記者:監督もプレーオフファイナルでギアを一段上げてくれた、と話していましたが、ご自身ではどうでしたか?
橋本:そうですね……、本当にプレーオフという試合は勢いも大切ですし、もうキャプテンがどれぐらいやるか、だと思っていたので。「もう俺がやんなきゃ勝てないな」って思っていたので。
4ピリ(ファーストオーバータイム)に行く前にみんなでハイタッチをした時にもそこで「もう俺が決めてくる」って言ったくらい僕自身も調子をここに持ってきていたというのもありますし、「本当にいける」と思って(勝利を)望んできたので……。
自分の得点がみんなを鼓舞するきっかけになったんだったら本当に少しキャプテンとしての役割を全うできたのかな……。
本当にもうみんなを勝たせるためにやってきたので、最後は勝たせられず、ちょっと力不足だったかなと思います。
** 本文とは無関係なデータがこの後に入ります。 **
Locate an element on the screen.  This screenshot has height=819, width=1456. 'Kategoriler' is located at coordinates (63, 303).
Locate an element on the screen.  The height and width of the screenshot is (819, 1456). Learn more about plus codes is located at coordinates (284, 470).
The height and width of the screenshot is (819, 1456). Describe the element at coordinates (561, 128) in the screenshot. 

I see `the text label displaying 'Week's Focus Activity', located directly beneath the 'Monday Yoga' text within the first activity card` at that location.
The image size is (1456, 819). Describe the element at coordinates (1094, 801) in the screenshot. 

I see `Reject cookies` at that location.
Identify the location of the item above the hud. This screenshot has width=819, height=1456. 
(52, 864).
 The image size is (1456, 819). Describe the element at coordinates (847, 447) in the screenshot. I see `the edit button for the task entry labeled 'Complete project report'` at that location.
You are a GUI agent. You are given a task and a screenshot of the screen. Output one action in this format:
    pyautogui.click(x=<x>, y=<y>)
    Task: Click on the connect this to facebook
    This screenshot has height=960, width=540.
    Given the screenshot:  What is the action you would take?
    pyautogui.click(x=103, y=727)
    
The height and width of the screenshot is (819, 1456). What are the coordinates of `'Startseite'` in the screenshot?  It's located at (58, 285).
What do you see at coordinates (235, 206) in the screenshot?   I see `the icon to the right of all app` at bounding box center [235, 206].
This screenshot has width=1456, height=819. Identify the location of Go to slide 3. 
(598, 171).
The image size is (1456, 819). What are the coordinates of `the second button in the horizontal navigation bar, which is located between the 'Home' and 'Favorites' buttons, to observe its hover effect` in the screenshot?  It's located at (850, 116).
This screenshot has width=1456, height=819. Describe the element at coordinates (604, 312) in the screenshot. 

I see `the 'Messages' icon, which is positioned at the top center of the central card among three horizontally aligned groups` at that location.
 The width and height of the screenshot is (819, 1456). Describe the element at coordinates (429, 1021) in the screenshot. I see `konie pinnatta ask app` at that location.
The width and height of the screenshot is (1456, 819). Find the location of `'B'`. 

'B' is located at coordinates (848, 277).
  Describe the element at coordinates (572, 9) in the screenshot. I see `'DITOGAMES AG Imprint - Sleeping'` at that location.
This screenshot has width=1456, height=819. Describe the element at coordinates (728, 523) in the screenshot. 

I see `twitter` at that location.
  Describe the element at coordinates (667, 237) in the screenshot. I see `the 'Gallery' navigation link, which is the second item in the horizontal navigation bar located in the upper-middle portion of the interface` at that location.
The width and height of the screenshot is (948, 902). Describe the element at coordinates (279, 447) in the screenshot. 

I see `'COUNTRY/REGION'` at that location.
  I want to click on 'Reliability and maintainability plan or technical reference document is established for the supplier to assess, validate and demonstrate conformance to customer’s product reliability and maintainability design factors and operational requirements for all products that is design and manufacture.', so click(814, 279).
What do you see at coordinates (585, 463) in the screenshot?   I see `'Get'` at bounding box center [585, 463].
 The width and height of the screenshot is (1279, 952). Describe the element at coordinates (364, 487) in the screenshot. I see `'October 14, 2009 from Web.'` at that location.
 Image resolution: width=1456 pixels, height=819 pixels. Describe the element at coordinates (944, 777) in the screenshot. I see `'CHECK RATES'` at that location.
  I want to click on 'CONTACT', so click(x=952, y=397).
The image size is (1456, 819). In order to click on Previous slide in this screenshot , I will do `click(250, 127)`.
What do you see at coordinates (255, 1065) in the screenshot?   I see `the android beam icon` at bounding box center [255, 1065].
記者:第2ピリオド残り1秒のゴールに関して。決めた瞬間、どんな思いがありました?
橋本:アタッキングゾーンに入ったときに時計を見て残り7秒だったので、「ここはちょっとリスクを背負っても大丈夫かな」と考えていました。
あとは高木選手がパックを持ったときに、高木選手の視野に入るようなタイミングでいい位置へと。彼が顔を上げたときに僕が入っていけるっていうようなタイミングをちょうど計っていたので。そこで高木選手が本当によくタメを作って僕にパスを送ってくれて。あとは「コースだけは外さないように打とう」と思って実行できたプレーでした。
本当にタイミングも良かったし、第2ピリオドの最後に追いつけたっていうシチュエーションは本当にチームとしても「まだやれる」となりました。
1点を追う状況で第3ピリオドに入っていたら、無理をしてでも行かなければならない状況になって、逆にこっちが焦ってプレーしないといけない展開だったので。第2ピリオドの最後で追いつけた分、本当にオーバータイムまで試合をもってこられたし、本当に最後はどっちに転んでもおかしくないようなゲームにまでも持ってこれた、という感じでした。そう考えるとあのゴールにも少し意味があったのかなとは思います。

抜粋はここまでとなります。